Almost every girl that walks into the Poekie Nook says, ‘I want to make those!’
So the parent signs her up and she immediately gets immersed in learning the basic sewing stitches to make a beginner’s Poekie. Some girls learn quickly and easily, others may take more time, but regardless of how long it takes to master the different stitching techniques, all students are proud of their progress and see that, with some patience, they too will be able to make the cutest animals living at the Poekie Nook.
Before long, parents come in saying, ‘My daughter is obsessed with Poekies. She wants to be here every day.’ Why is that?
Due to our drop-in format, at any time there will be girls aged 6 to 12 with varying degrees of ability and experience, all sewing away at their particular skill levels, inspiring those who are new to keep on practicing their cutting, tracing and stitching abilities as they move up through the different levels of Poekies. Since there is no “class-time’ (“Now we all must do this or that”), girls hang out in groups, chatting and laughing, while they learn without the stress of needing to accomplish something within a certain time frame.

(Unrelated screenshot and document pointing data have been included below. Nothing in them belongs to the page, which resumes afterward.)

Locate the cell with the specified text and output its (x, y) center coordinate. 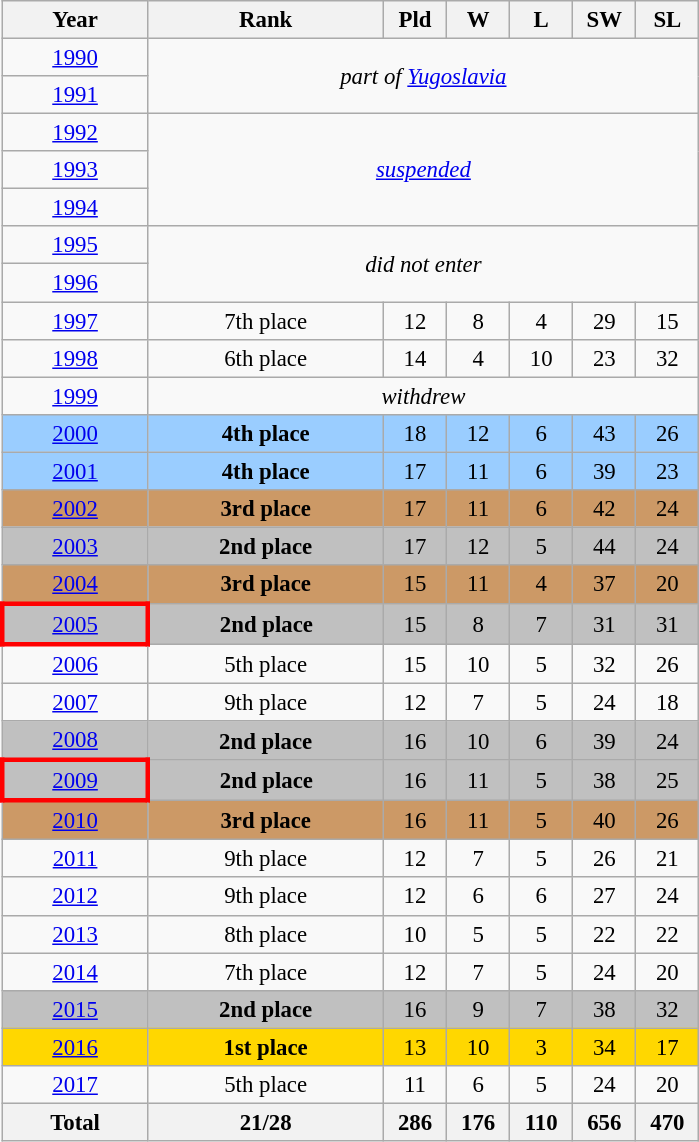
2007 (75, 703)
W (478, 20)
27 (604, 897)
2001 (75, 471)
2013 (75, 934)
2015 (75, 1009)
3 (542, 1047)
L (542, 20)
SW (604, 20)
29 (604, 321)
1994 (75, 208)
286 (414, 1122)
6th place (266, 358)
656 (604, 1122)
110 (542, 1122)
2005 (75, 624)
did not enter (424, 264)
2003 (75, 546)
part of Yugoslavia (424, 76)
2009 (75, 780)
2002 (75, 509)
SL (668, 20)
Pld (414, 20)
37 (604, 584)
2011 (75, 859)
withdrew (424, 396)
1998 (75, 358)
2004 (75, 584)
1996 (75, 283)
34 (604, 1047)
40 (604, 820)
1992 (75, 133)
21 (668, 859)
13 (414, 1047)
1990 (75, 58)
2014 (75, 972)
1st place (266, 1047)
25 (668, 780)
2000 (75, 433)
470 (668, 1122)
2006 (75, 664)
1991 (75, 95)
1993 (75, 170)
14 (414, 358)
8th place (266, 934)
1999 (75, 396)
9 (478, 1009)
Year (75, 20)
21/28 (266, 1122)
2016 (75, 1047)
Total (75, 1122)
176 (478, 1122)
44 (604, 546)
2008 (75, 740)
Rank (266, 20)
suspended (424, 170)
2010 (75, 820)
1995 (75, 245)
43 (604, 433)
42 (604, 509)
2012 (75, 897)
2017 (75, 1085)
1997 (75, 321)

The true gratification comes when they bring their Poekies home and can play and sleep with them.
Playing with your Poekies
Everyone knows Poekies are super cute and super sweet and super innocent. There are no mean Poekies. They don’t like war or violence. They all love to swim and play and have parties. Through that innocent playfulness, Poekies help keep the natural innocence in our children alive and foster the imagination, which, as a former Waldorf teacher, I believe to be instrumental in raising happy, healthy human beings.
Why is learning to hand-sew Poekies beneficial in a child’s development?
Obviously, it improves manual dexterity and hand-eye coordination, but children also learn to think in three dimensions, as they see how a few two-dimensional pieces turn into a three-dimensional sculpture. Learning this in the world of real materials, helps them to better grasp the three dimensional world offered in the virtual reality of computers.
Many scientists are researching the effects of the arts and crafts on child development. They speculate that craft activities promote the development of neural pathways in the brain that help maintain cognitive health. Playing a musical instrument has already shown to be very beneficial. Cursive writing also has proven to connect synapses in the brain, crossing over from left to right brain, and that this is invaluable in many aspects later in life. A study done in 2011 shows that crafts like knitting diminishes the chance of developing mild cognitive impairment and memory loss in elderly people.
Even though the effects of hand-sewing has not yet been researched, my premise is that ANY artistic and craft activity that includes hand-and-eye work will improve the function of the brain.
So, while your child is having a lot of fun at the Poekie Nook, she is, unbeknownst to her, working hard on acquiring all kinds of skills that will benefit her for the rest of her life.